Does home field even matter in the IHSA football playoffs?
Let’s talk about home-field advantage.
Does it even matter in the IHSA football playoffs?
Like with basketball, baseball and many of the other team sports, football doesn’t follow the “top team gets the home game” rule of thinking. At least not after the first round of the postseason.
Instead, after the first round, the team with the fewest number of home playoff games gets to host. If both teams hosted the same number of times, the higher seed gets the game.
Every year the rule comes under fire for not rewarding the top teams, especially in matchups where competing schools are on opposite ends of the state. Why work for a 9-0 regular-season record when it doesn’t even guarantee home cooking like in the NFL and elsewhere?
But I’m not sure that argument holds water. Not when compared to a sport like basketball where top seeds are voted into that status by sectional coaches. And then the top seeds remain at the whim of IHSA assignments to dedicated regional sites.
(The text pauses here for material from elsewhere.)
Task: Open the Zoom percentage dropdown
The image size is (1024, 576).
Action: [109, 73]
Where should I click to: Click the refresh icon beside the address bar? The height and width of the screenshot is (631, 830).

That’s a bad system in a sport where teams usually play better at home.
I don’t think sites matter as much in football. At the high school level, the better team almost always wins no matter where the game is played.
Don’t get me wrong. It’s much better to stay at home in any postseason competition, football included. There’s nothing quite like being in your own locker room, maintaining the usual routine, eating your normal pregame food.
But because football is a numbers game, winning depends on more strength, speed, skill and depth. The energy of being at home may carry you through a handful of key plays, but the better team typically finds a way to win.
IHSA football is also different because of its playoff seeding process. Coaches don’t determine seeds. It’s a formula of ranking teams based first on their number of wins, and then by strength of schedule as a tiebreaker between teams with the same record.
It’s possible to see an unbeaten No. 1 seed with a horrible schedule playing a No. 32 seed with a 5-4 record and a brutally tough schedule. And guess what … that No. 32 seed may just win the opening-round game.
For years I’ve believed football seeds are overrated. It’s all about individual matchups and the playoff draw as a whole. The IHSA’s rules about hosting playoff games actually negate the effect of seeds because everyone gets a shot at home as long as you stay alive.
Granted, you haven’t seen an overwhelming number of lower seeds beating higher seeds in the first two rounds of this year’s playoffs. All four top seeds remain in the Class 8A quarterfinals, for example.
But it’s a jumble elsewhere. Only No. 3 St. Charles North remains among the top four 7A seeds, and the average seed among the seven other remaining teams is 15.
Yet there’s Barrington, the second seed in 8A hitting the road to play No. 23 Lockport on Saturday. And there’s fourth-seeded Fremd heading to No. 12 Bolingbrook. And there’s St. Charles North playing at No. 6 Brother Rice.
For many out there — including the friends and family filling the highways this weekend — it makes no sense. The Broncos, Vikings, North Stars and so many other higher seeds should be at home, they say.
They’re all banking on home-field advantage not meaning much in IHSA football.